WHAT TO WORK ON: Keep the lines exact and the pictures out as you repeat the following listing.

DATA TO USE:
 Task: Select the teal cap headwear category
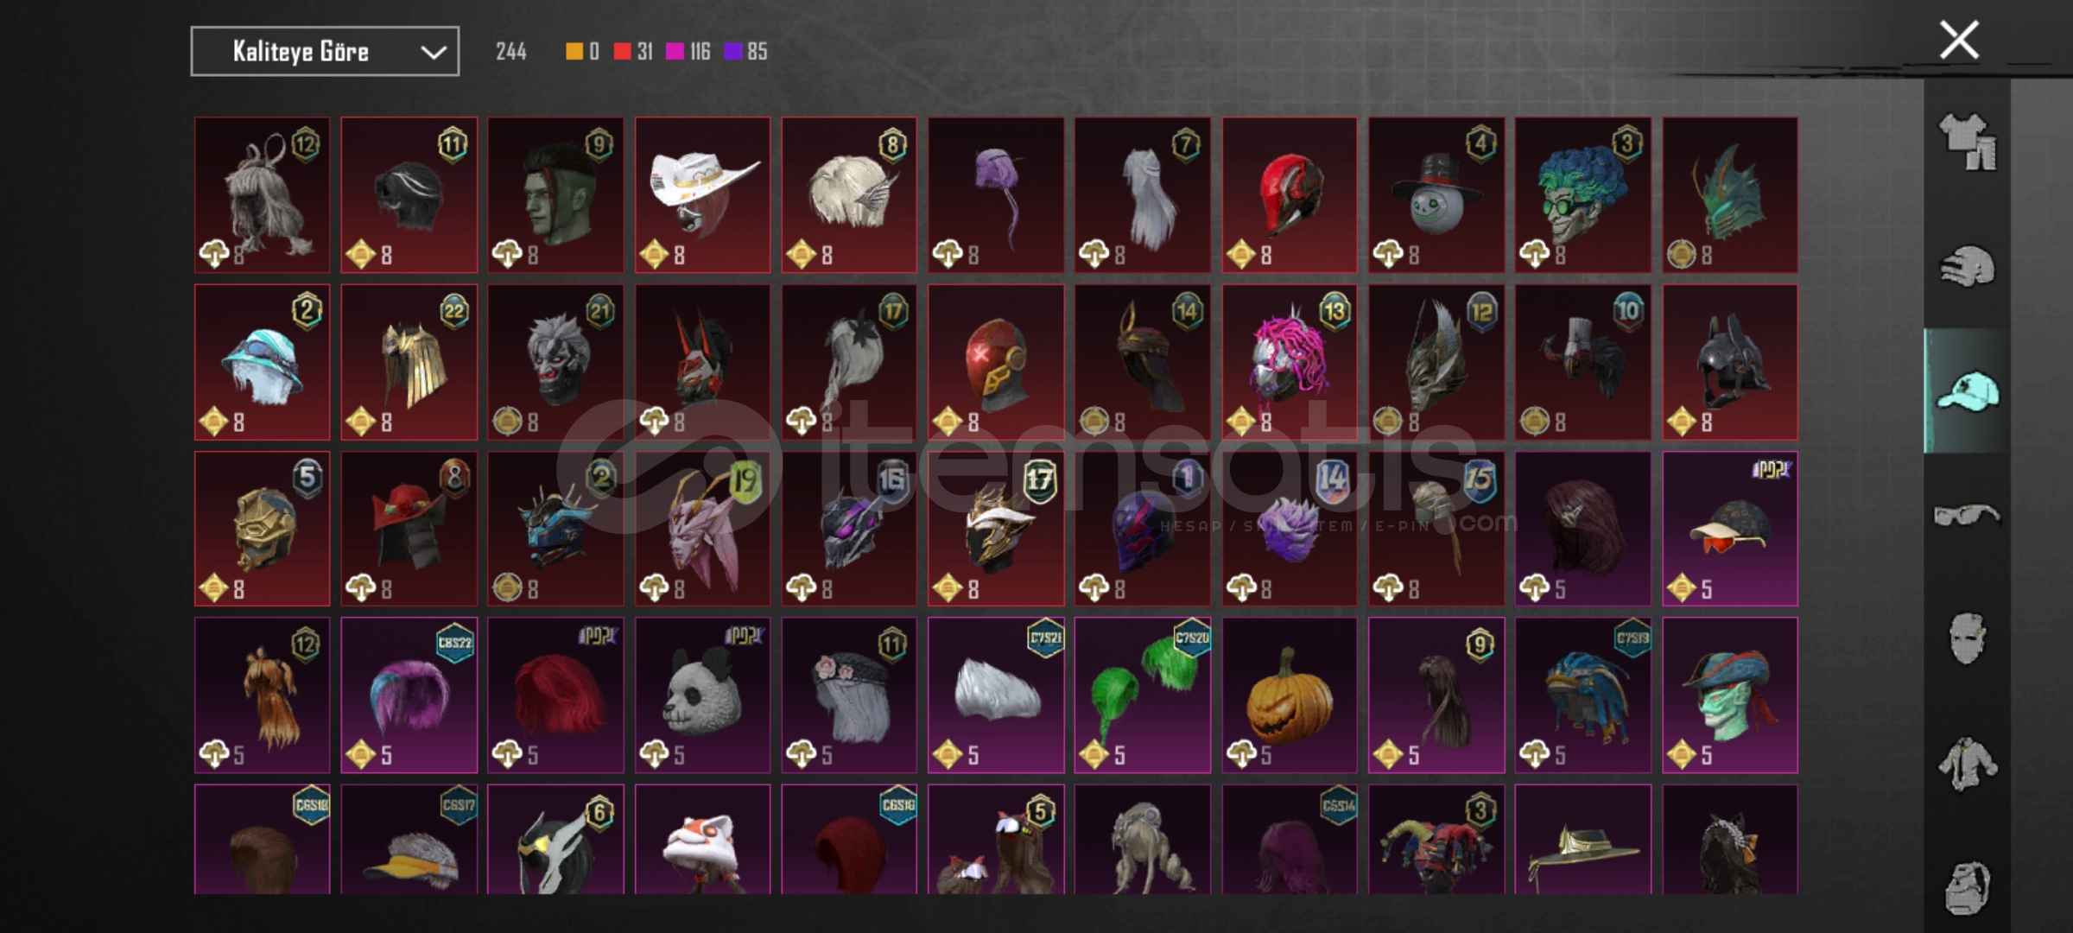[x=1968, y=391]
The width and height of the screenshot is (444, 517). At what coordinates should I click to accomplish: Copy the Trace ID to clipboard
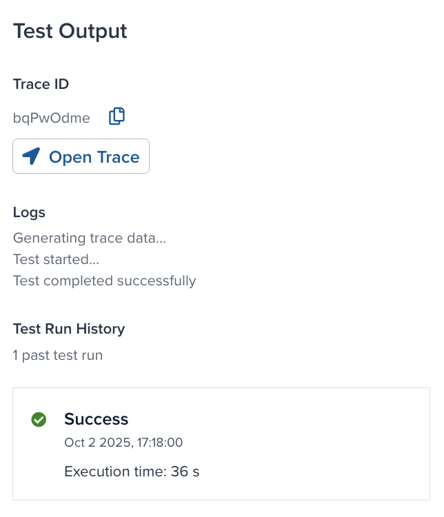coord(117,116)
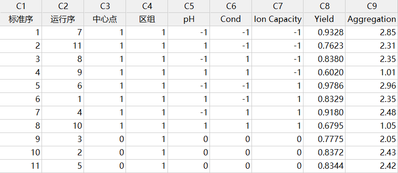This screenshot has width=398, height=173.
Task: Click the Yield column name cell
Action: coord(324,19)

REPLY:
 Task: Select the teal cap headwear category
[x=1968, y=391]
The width and height of the screenshot is (444, 517). At what coordinates should I click to accomplish: Copy the Trace ID to clipboard
coord(117,116)
This screenshot has width=398, height=173.
Task: Click the Yield column name cell
Action: coord(324,19)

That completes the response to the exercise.